● Görev Tanımı: Aşağıdaki nasihatname metnini kaldığı yerden sürdürün.

● Verilen Metin:

___

Kaygusuz Abdal Nasihatname
Abdâl Mûsâ Sultân hazretleri, meşhûr Nasîhatnâme’sinde şöyle buyurmaktadır:
“Evvel sırrını kâvî sakla, çok söyleme. Mu’în ol, gavgalu yerden kaç. Bilmedigün kişiye mukarin olma, düşmanlığı sâbit olan kişi ile dost olma. Bir kimesnenün başuna gelen musîbetine gülme. Senden ulu kimesne ile mücâdele itme. Müstakîm ol, musîbete sabr eyle. Evvel fîkr idüb ba’dehu söyle. Her gılmâna ve avretlere sırr ve söz söyleme. İbâdete ve mâla güvenme. Halîm ve selîm ol. Münkîre gönül virme, evliyâu’llâhın kelâmın münkîre söyleme. Dünyâya meyl virme, bir menfeât uğruna başkasına dervişlik satma. Zâhir pâdişâhına karîb olma, bî-maslahat verir û ricâl katına varma. Bana eyü desinler diyü sûfîlik satma. Düşmânına yüz virme, her buldığına şûkr it. Cimâa zinhâr heves itme belki kırk günde bir yakın ol. Elden gelir ise yalınuz yemek yeme. Pîrdâşı, hak karındâşun bilegör; Evliyâu’llâhdan ve mürşidden ayrılma, Hakk dîvânundan ayrılma. Ahde vefâ it, vakti zâyi’ itme. Rasûlu’llâh ve ‘Alî evlâdına cân ü dilden mûhib ol, muhabbet söyle, dâimâ salavât ile yâd eyle. Ehlu’llâh ile muhabbet ider iken “eyvallâh, kerem buyurdunuz” diyü niyâz eyle,
Hz. Muhammed ve Hz. ‘Alî düşmanları kâfir û münkîrler ile muhabbet itme, zirâ Hakk dostları darılur. Zâhir imâmlara mu’în olanlara eyüdûr dime. Kendüye ziynet virme, gönlüne ziynet vir, kallâş, pîrsüz âdemler ile yoldaş olma, zirâ yol erkân bozılur. Yavuz olma, zirâ yigirmi dört sa’atde bin devre girersün, sakın sen o kimesnelerden olma. Zira o kimesneler bu devirlerün kankısında bulınur ise ol sıfatla haşr olur. Sen Allah yolunda ol! ve's-selâm”

___

● Veri Kesiti:
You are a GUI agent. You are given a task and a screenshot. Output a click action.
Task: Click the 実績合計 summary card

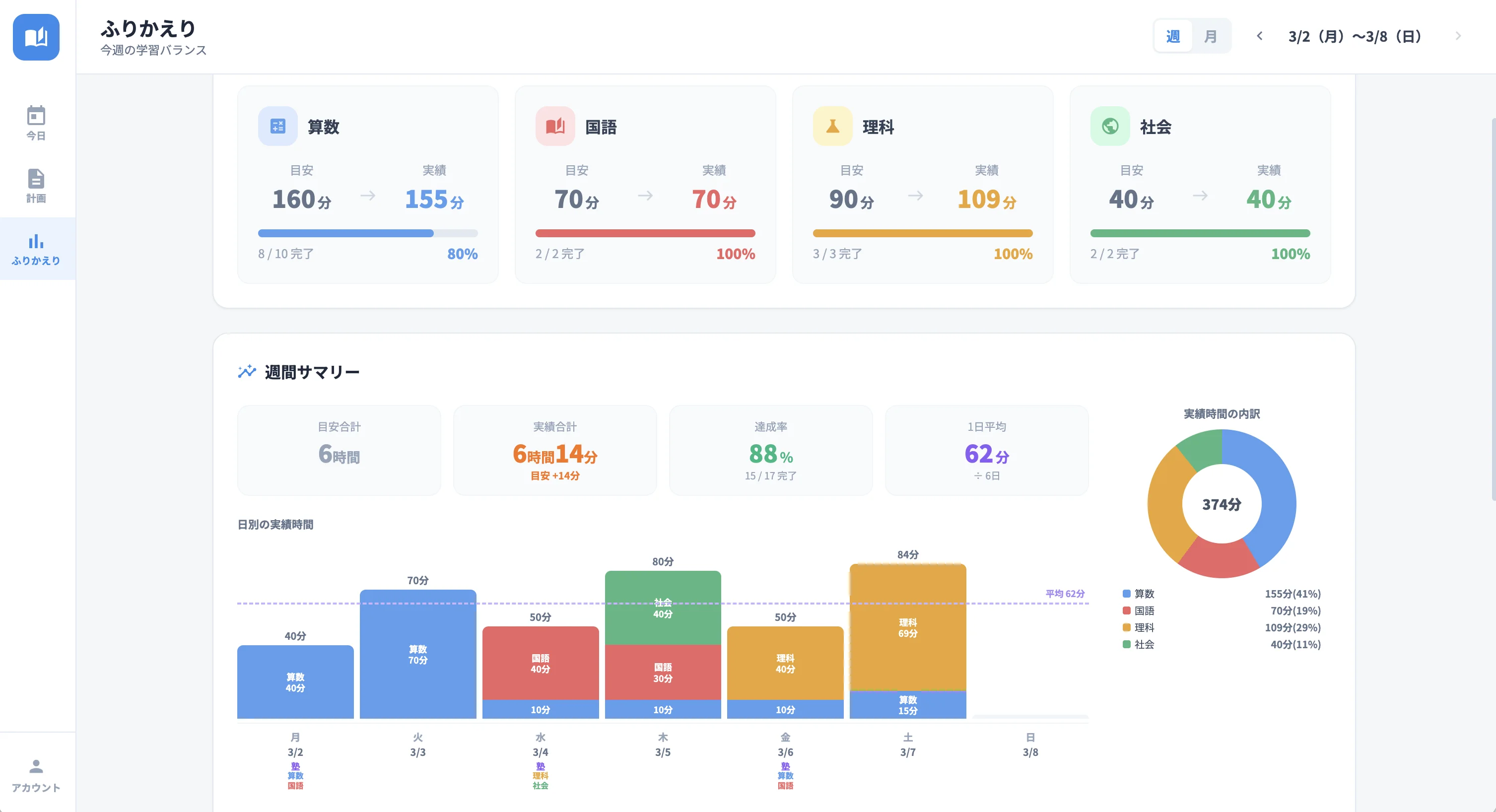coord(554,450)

___

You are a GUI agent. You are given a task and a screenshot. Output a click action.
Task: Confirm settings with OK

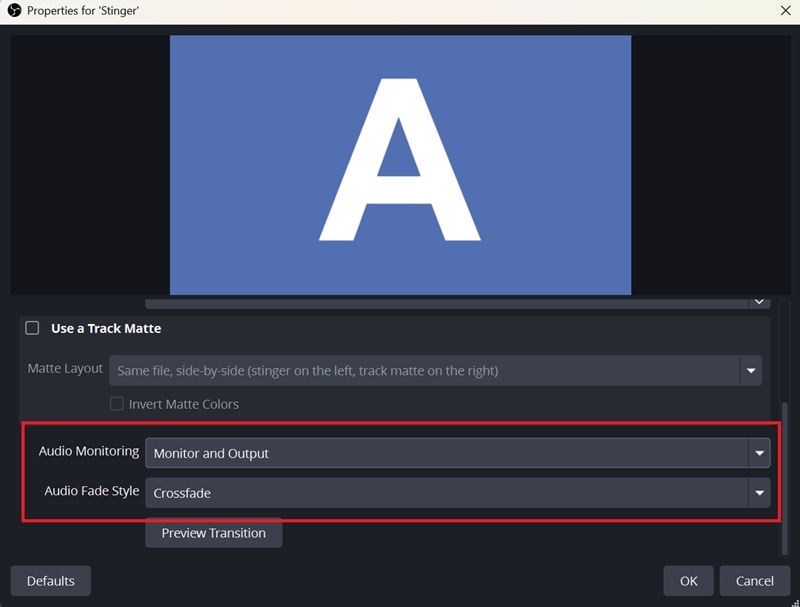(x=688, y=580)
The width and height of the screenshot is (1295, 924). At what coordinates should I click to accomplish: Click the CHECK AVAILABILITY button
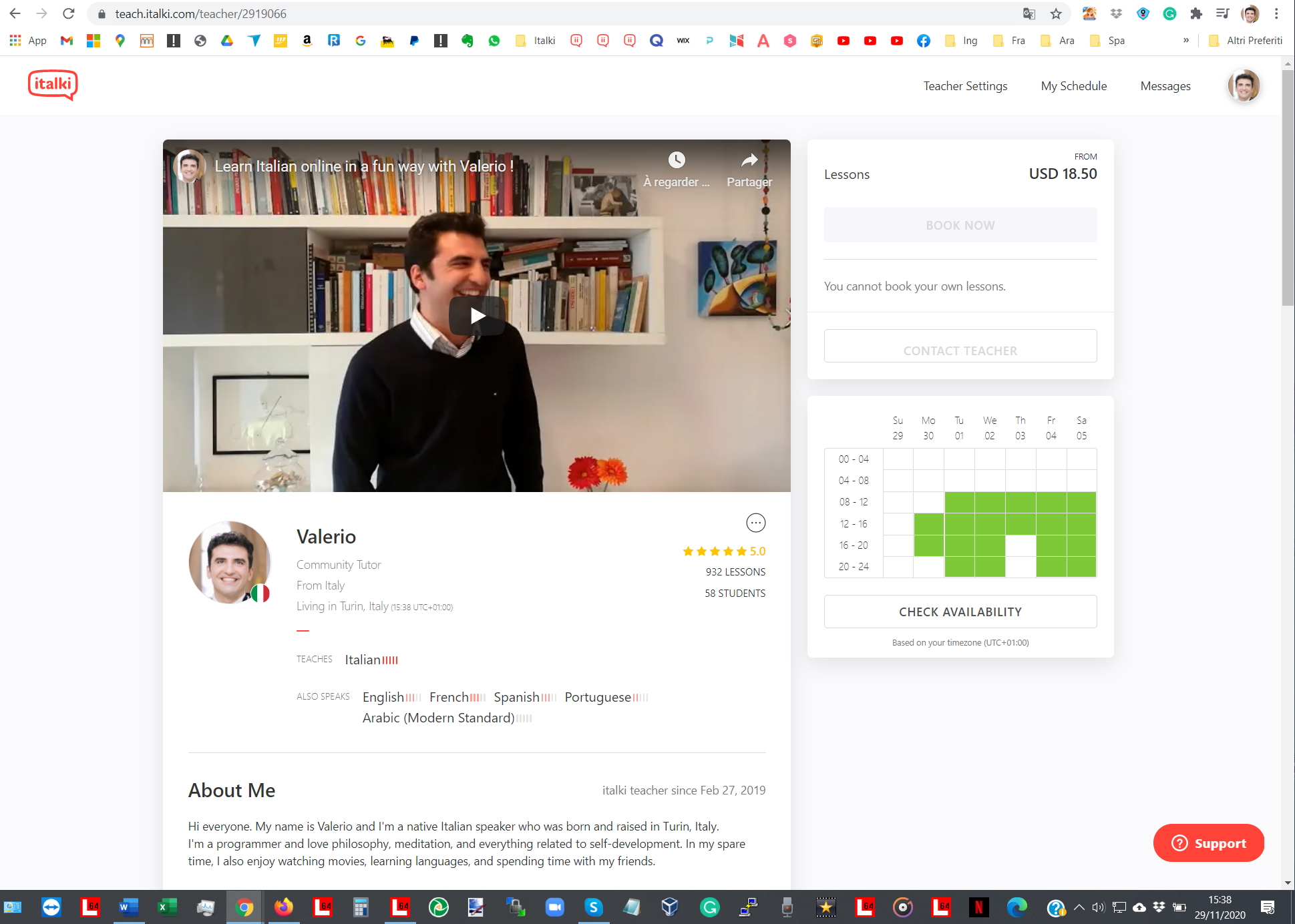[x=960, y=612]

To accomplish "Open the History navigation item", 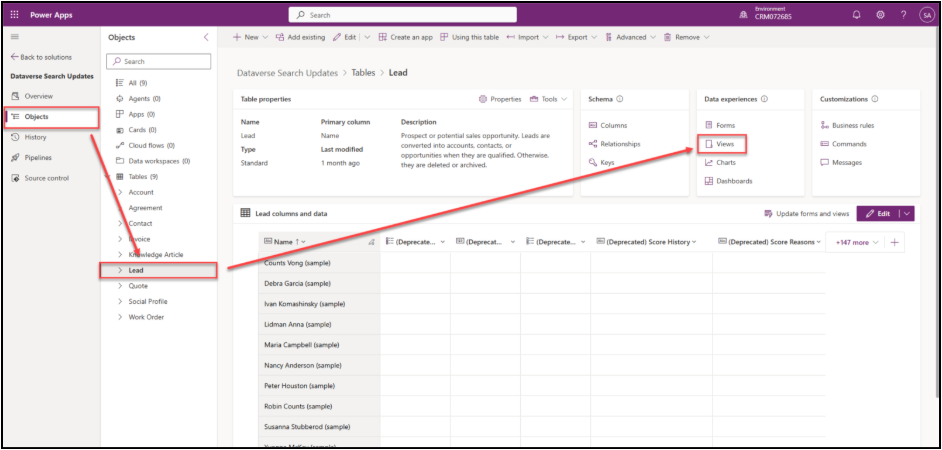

___

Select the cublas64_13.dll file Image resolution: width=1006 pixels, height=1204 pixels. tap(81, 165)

___

● Görev Sonucu:
Kaygusuz Abdâl erenler (ö. 1444), mürşidinin pendini dinlemiş ve verdiği ahde sâdık kalmıştır. İçinde bulunduğu hâli de şöyle izhâr etmiştir:
Gönül bu ‘ışka düşelden melâmet-i bî-‘âr oldum
Elümden ihtiyâr gitdi ya’nî bî-ihtiyâr oldum
Bu ‘ışk çünki bana geldi beni bî-ihtiyâr kıldı
‘Arifler hâlümi bildi câhillerden kenâr oldum
Çün oldı peymân u ‘ahdüm irişdi matlûba cehdüm
Uyandı tâli’ ü bahtum bu ‘ışk ile bî-dâr oldum
Bu ‘ışk ‘ayn-i ‘inâyettür bu ‘ışk genc-i sa’âdetdür
Bu ‘ışka hem-dem olaldan görün ne mu’teber oldum
Benem ikrâr benem inkâr benem ‘âlemde ne ki var
‘Arifler dilümüz anlar câhile derd-i ser oldum
Ticâretüm bu seferden var oldı varlıgum vardan
Hisâbum geçdi şümârdan bî-hadd ü bî- şümâr oldum
Bu ‘ışk bana nazar itdi vücûdumda câna yitdi
Ezelde ne kadar isem yine hem ol kadar oldum
Sûretden sıfâta geldüm sıfâtumda zâtı buldum
Neyem çün aslumı bildüm emîn-i Kirdigâr oldum
Bilişdi ‘ışk ile cânum kemâle yitdi noksânum
Gel iy sâhib-nazar gör kim nice sâhib-nazar oldum
Bu vahdet bahrına taldum vücûdum küllî cân kıldum
Şâhı bildüm şâhı buldum şâh-ile şeh-süvâr oldum
Ben ol Kaygusuz Abdâl’am muhibb-i Ahmed ü Haydar
Teberrâ kıldum agyârdan yâr ile küllî yâr oldum
Lâ havle ve lâ kuvvete illâ billâhi’l-aliyyü’l-azîm ve sallallâhu âlâ Muhammedîn ve Âlihi't-tâhirîn.
Kaynak: Pend ü Nasîhâtnâme-yi Abdâl Mûsâ Hazretleri (Neşreden: Abdurrahman Güzel)
Gazel: Kaygusuz Abdâl Külliyâtı, 139. gazel (Abdurrahman Güzel)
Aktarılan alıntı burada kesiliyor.